Após eu me estabilizar com a sopa de missô e um pouco de comida requintada, Itachi quis logo me levar para o hospital. Mesmo com a tempestade forte do lado de fora, ele achava que conseguiria se locomover de carro. A simples cogitação de entrar numa caixa de metal de mais de uma tonelada, grande o bastante apenas para acomodar pessoas adultas sentadas dentro, sem grande possibilidade de movimentação - sem grande possibilidade de defesa ou fuga - e de vidros escuros o bastante para tornar o mundo externo alheio a qualquer coisa ali - alheio à necessidade de ajuda - já fez todos os meus pêlos do corpo se arrepiarem e meu estômago se contorcer, perdendo o conforto recém-adquirido com a comida quente de Itachi. Eu, definitivamente, com toda a certeza, não queria pôr os pés dentro de um carro, se possível, não tão cedo - talvez nunca.

Controlando meus nervos como podia, soltei qualquer baboseira minimamente lógica sobre as ruas possivelmente estarem piores, já que a locomoção ferroviária, que era prioridade na cidade, estava suspensa. Itachi ponderou um pouco enquanto me encarava, sobre o quê, não tinha certeza, mas torcida para que tivesse apenas a ver com os estradas cheias de neve pesada e trilhos congelados. Ele cedeu, ao final, resolvendo ligar para o meu médico para contar sobre o que havia acontecido.

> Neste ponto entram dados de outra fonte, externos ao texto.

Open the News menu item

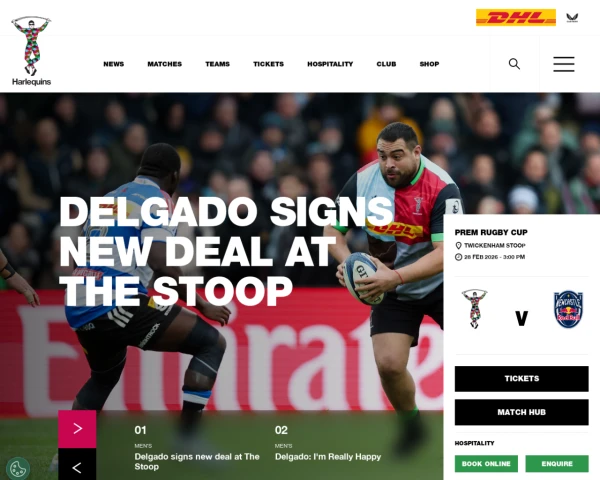click(x=114, y=64)
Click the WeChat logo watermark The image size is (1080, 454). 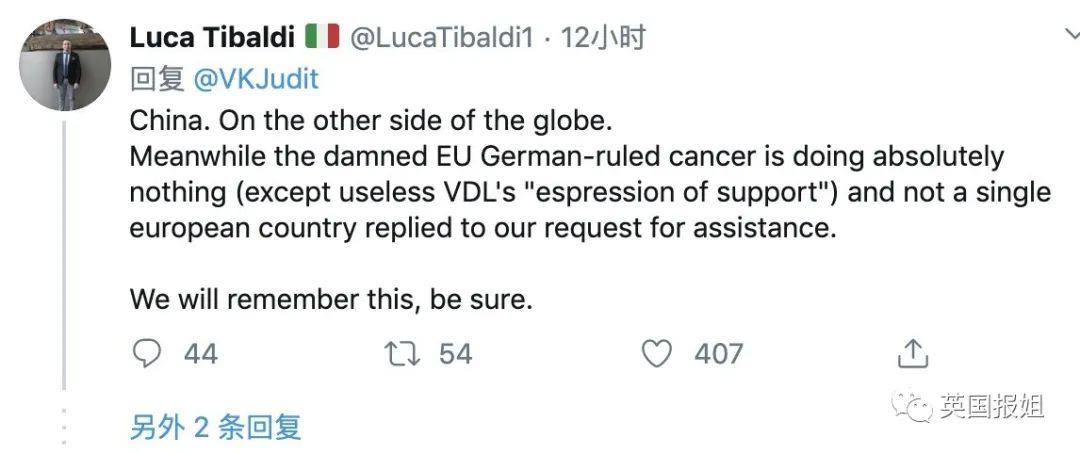click(x=911, y=407)
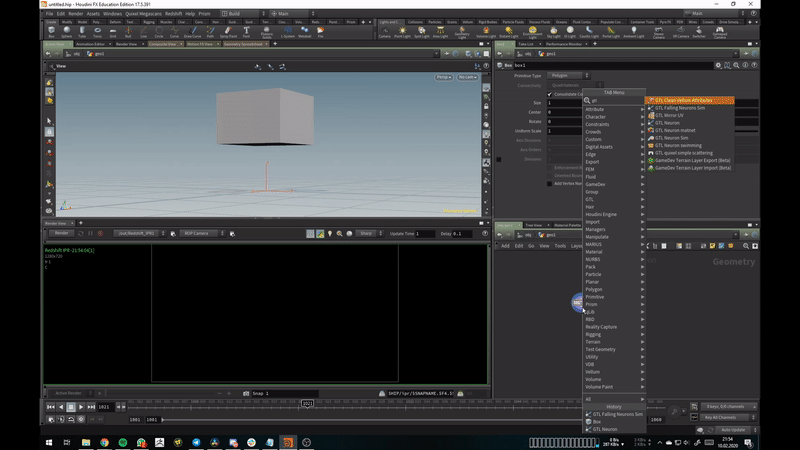Open the Primitive Type Polygon dropdown
Viewport: 800px width, 450px height.
coord(570,75)
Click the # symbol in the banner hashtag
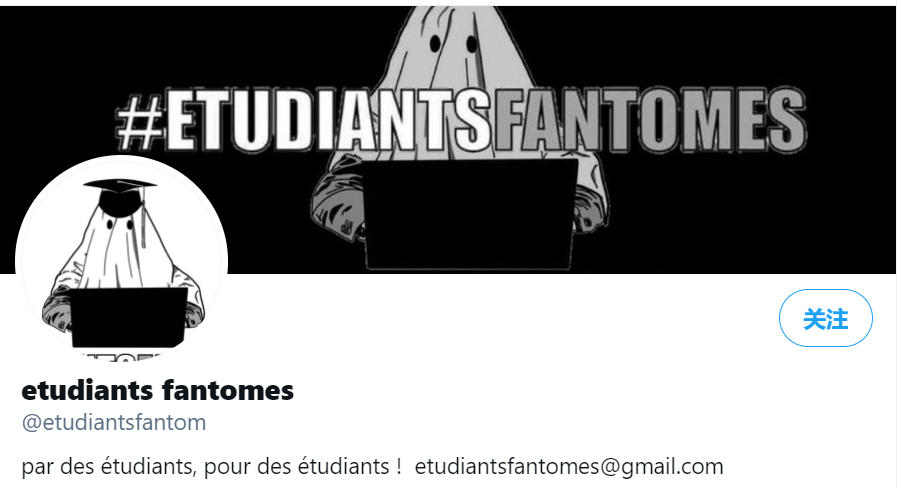The image size is (902, 488). tap(140, 121)
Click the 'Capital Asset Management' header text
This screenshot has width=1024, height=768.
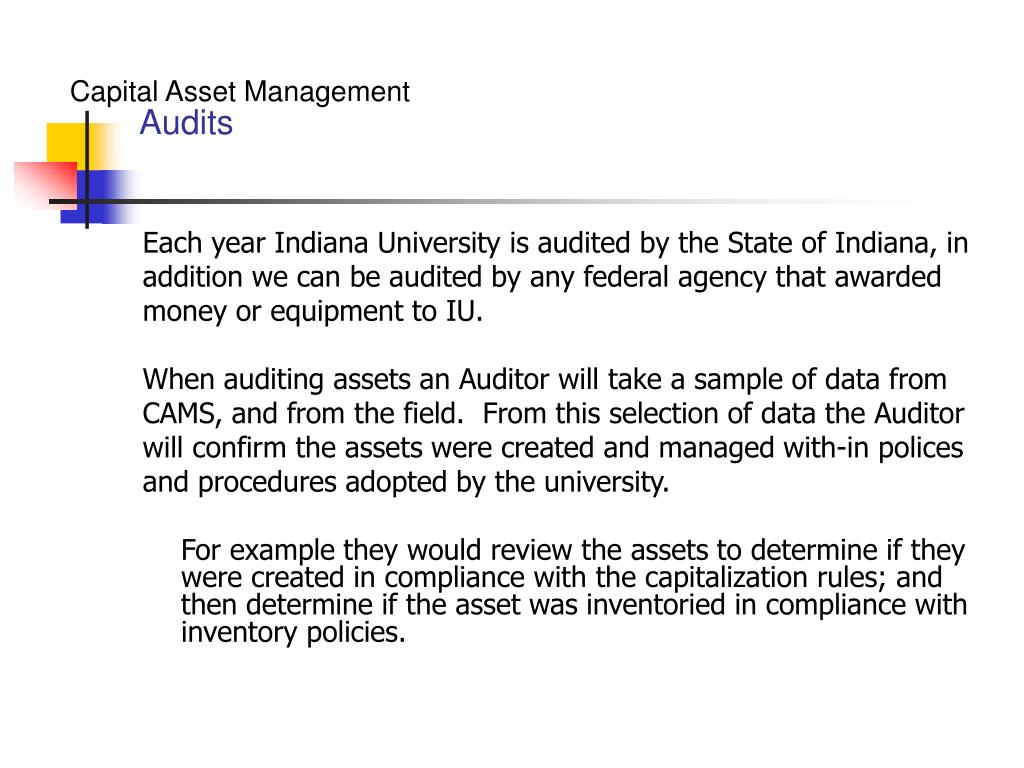[x=240, y=92]
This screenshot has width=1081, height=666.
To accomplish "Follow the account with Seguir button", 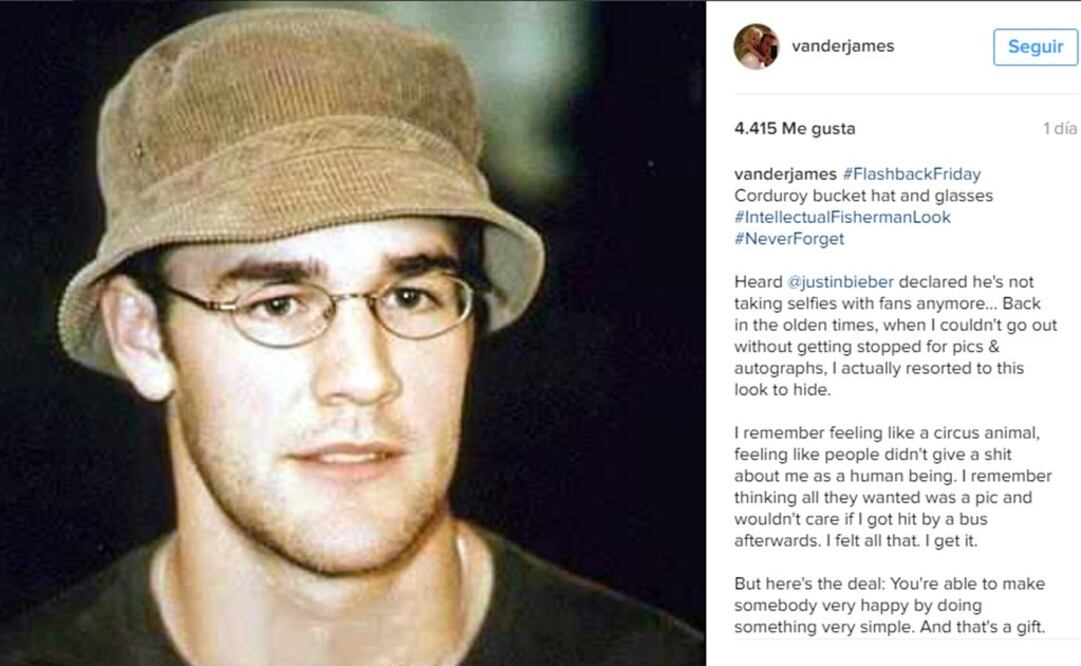I will (x=1035, y=47).
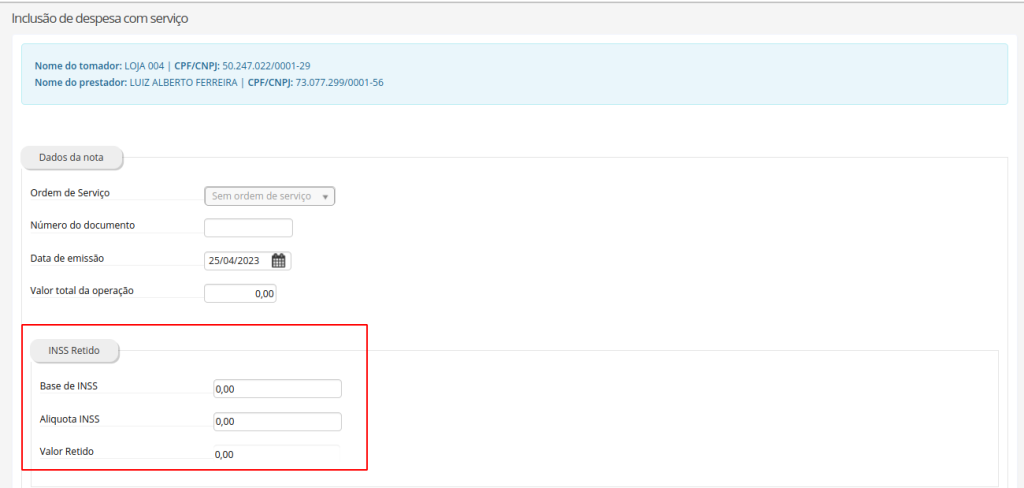Click the Número do documento input field

[x=248, y=228]
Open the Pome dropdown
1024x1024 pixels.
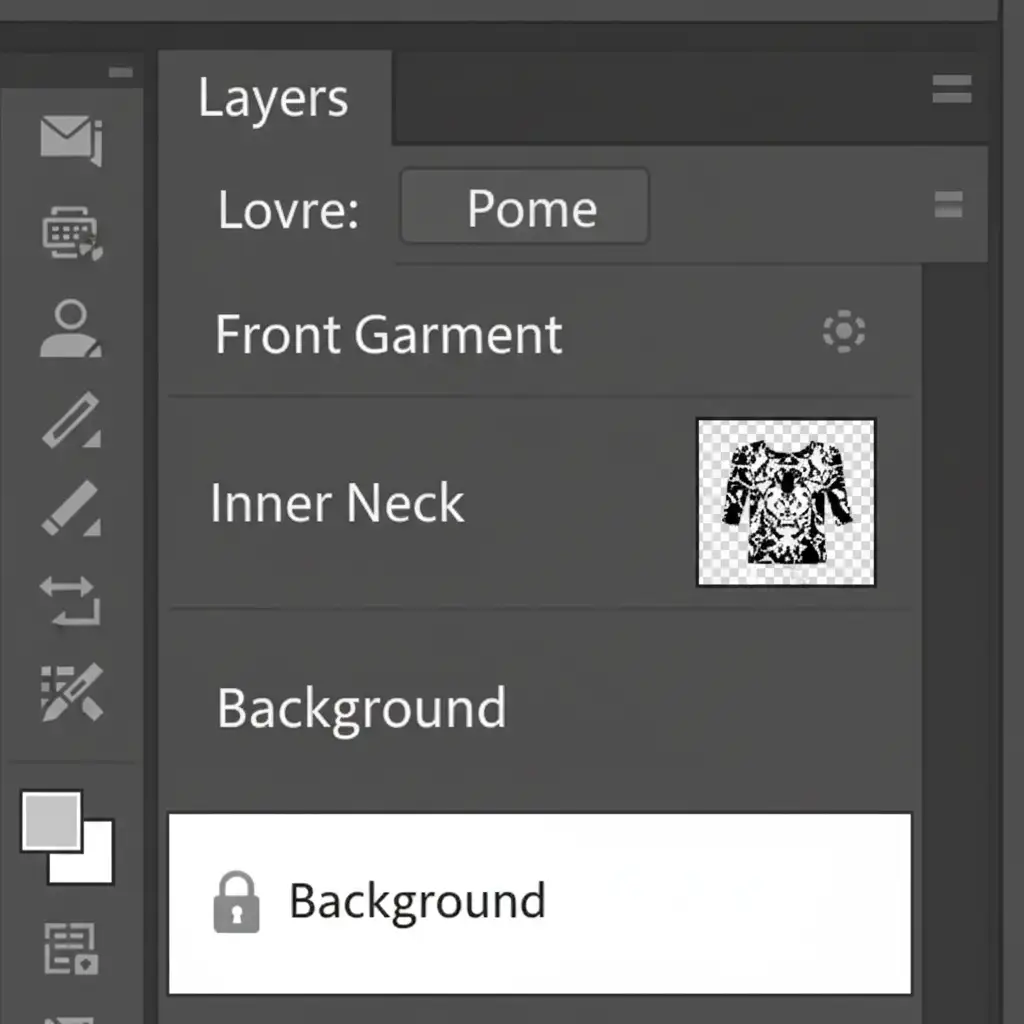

Como num milagre de uma prece atendida, o neurologista achou que uma aparente convulsão não seria caso de emergência, uma vez que eu já havia me estabilizado - e passei bem nos sucessivos testes e perguntas que ele pediu para Itachi fazer comigo. Mas eu teria que ir, sem falta, logo de manhã cedo para uma consulta e, como nem tudo são flores, ele pediu para que Itachi mantivesse um olhar atento e constante sobre mim até lá.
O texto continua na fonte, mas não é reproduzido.